Şimdi bu tür hükümlerin, İslâm hukukunda nasıl yer aldığını ve bu hükümlerin Fâtih'in Kanunnâmesindeki hükümle nasıl bağdaştırılabildiğini açıklamaya çalışalım.

A) Bağy (Devlete İsyan) Suçunun Tatbiki Sonucu Kardeşlerin Katledilme Meselesi:
Kardeş katli meselesinin birinci şer'î dayanağı, her hukuk nizâmında bulunan "devlete isyan" suçudur. Biraz önce açıkladığımız gibi, devlete isyan suçu, İslâm hukukunda, had suç ve cezaları arasında yer alan "bağy" adı altında düzenlenmiş ve unsurları tahakkuk ettiği takdirde idam cezası ile cezalandırılmıştır.

Bağy suçunun unsurları, devlete (imama, sultana) karşı ayaklanmak, kuvvet kullanarak iktidarı ele geçirmeyi amaçlamak (muğalebe) ve açık bir isyan kasdı içinde bulunmaktır.

Bağy suçunun cezaları, unsurlarının tahakkukuna göre değişir: Sultândan farklı düşündüğü halde bir isyan grubu teşkil etmeyen ve bir yerde toplanarak baş kaldırmayanlara dokunulmamalıdır. Propaganda yaparlarsa ikaz edilirler, ileri giderlerse ta'zîr cezaları ile cezalandırılırlar. Devlete isyan ettikleri an, savaşla yola getirilirler ve cezaları idamdır. Yalnız bunlar Müslüman oldukları için, çoluk-çocukları esir edilmez ve malları ganimet sayılmaz. Bunlara verilen ölüm cezası bir had cezasıdır ve hikmeti de devleti yani nizâm-ı âlemi korumaktır.

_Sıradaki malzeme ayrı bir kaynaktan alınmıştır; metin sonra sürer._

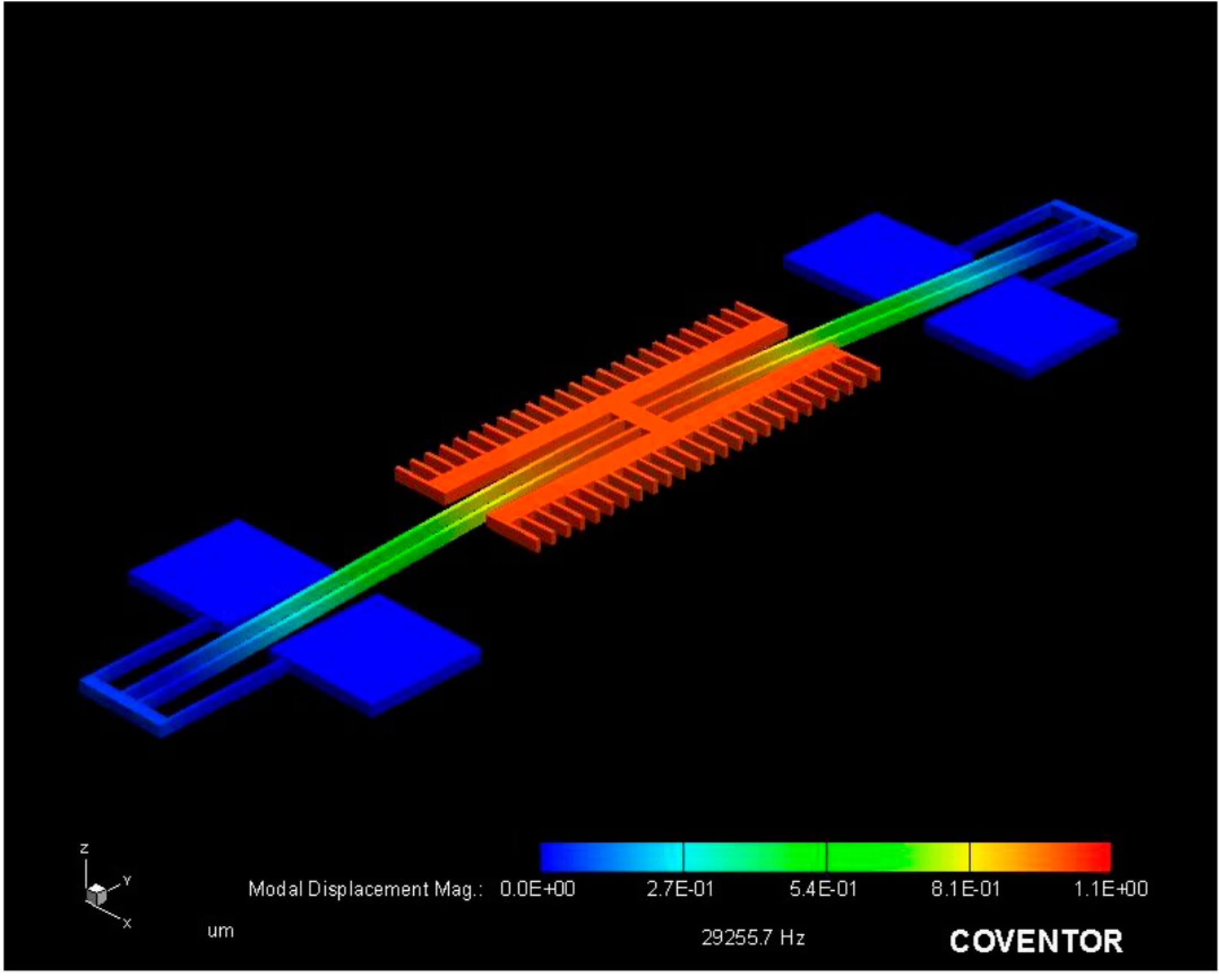Click the Y axis label on the triad
Viewport: 1219px width, 980px height.
(127, 880)
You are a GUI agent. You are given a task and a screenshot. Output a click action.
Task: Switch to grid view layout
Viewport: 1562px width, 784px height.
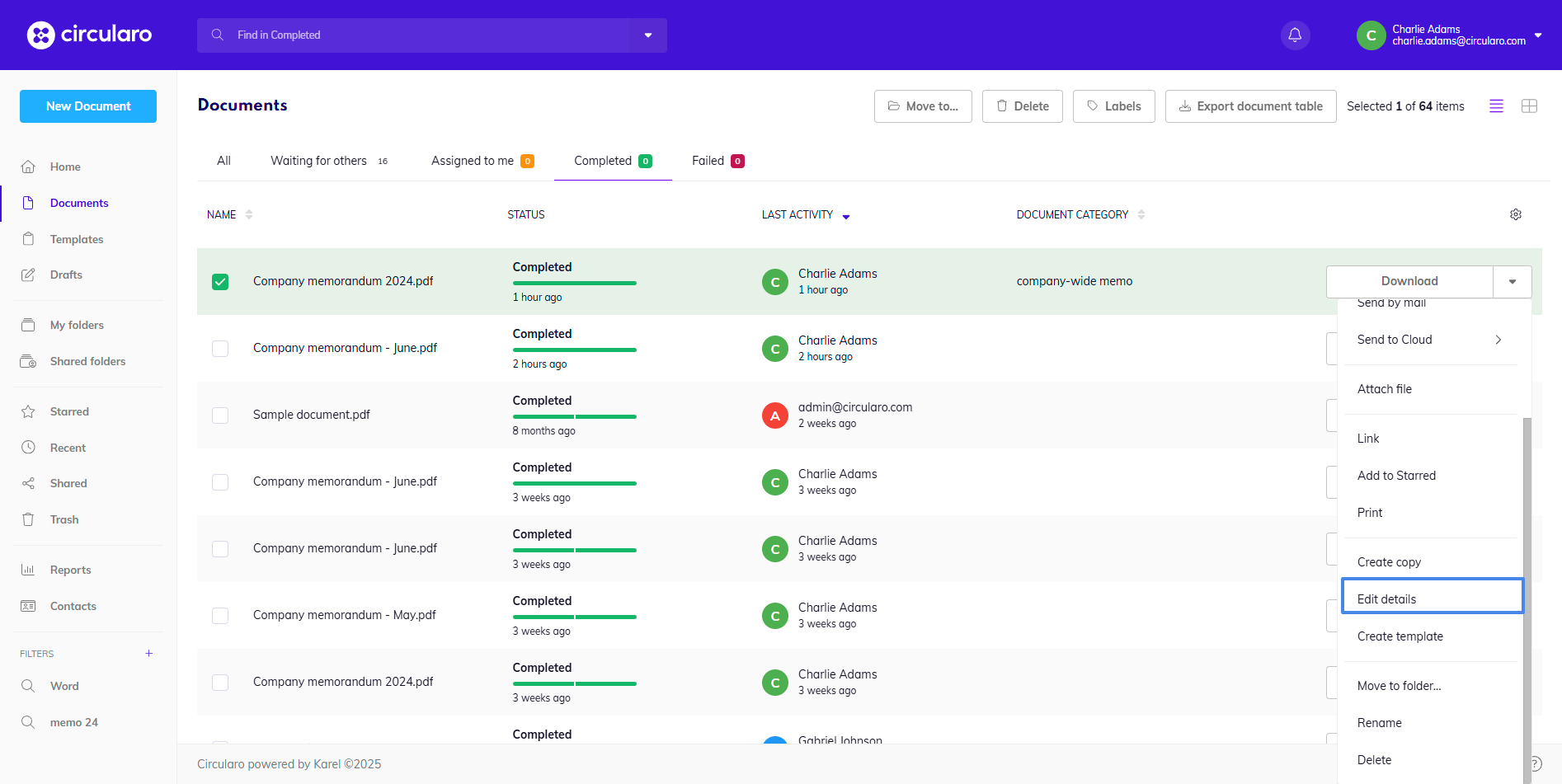1530,106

İşte Osmanlı hukukçuları, padişahın meşru emirlerine yapılan her çeşit itaatsizliği, umumi rahatı ve nizâm-ı âlemi ihlal edecek olan her türlü isyanı ve memlekette anarşi çıkarma hareketlerini (fesâd bis-sa'y), bağy suçu kabul etmiş ve buna sebep olanları da bâği olarak vasıflandırmışlardır. Bu isyan suçunun cezasının da idam cezası olduğunu, fetvalarında açıklamışlardır. İsyan eden Padişahın kardeşi de olsa, şer'î hüküm değişmeyecektir. Meselâ, Yavuz Sultân Selim'in, birisi Şiîlerle ve bir diğeri de eşkıya ile ittifak ederek Devlete isyan eden ve bağy suçunda aranan şartlara uygun bir şekilde bu suçu işleyen kardeşlerine karşı olan tutumu, tamamen şer'îdir. Fâtih'in kanun maddesindeki kardeş katlinin birinci grubunu, bu tip hâdiseler teşkil etmektedir.

Ancak nazariyat bu olmakla beraber ve söz konusu madde bu şekilde tefsir edilebilmekle birlikte, tatbikat, her zaman nazariyatı takip etmemiş, kanuna rağmen, şartlar teşekkül etmeden idamlar verilmiştir. Beşikteki bir bebeğin öldürülmesini, elbette ki müdafaa etmek yahut buna uyuyor demek de mümkün değildir. Ancak Fâtih, kanunnâmesinde böyle bir durumu da emretmemektedir.
Osmanlı tarihindeki kardeş katlleri ve idamların yarıya yakınının, bir had cezası olan bağy suçuna sokulduğunu verilen fetvalardan anlıyoruz. Ancak şunu da hatırlatmak istiyoruz ki, bazen bağy denilen had suçunun şartları teşekkül etmediği halde, araya giren jurnalcilerin ve yalancı şahitlerin beyanıyla, şeyhülislâmlardan bağy suçu imiş gibi fetva alındığı da görülmüştür.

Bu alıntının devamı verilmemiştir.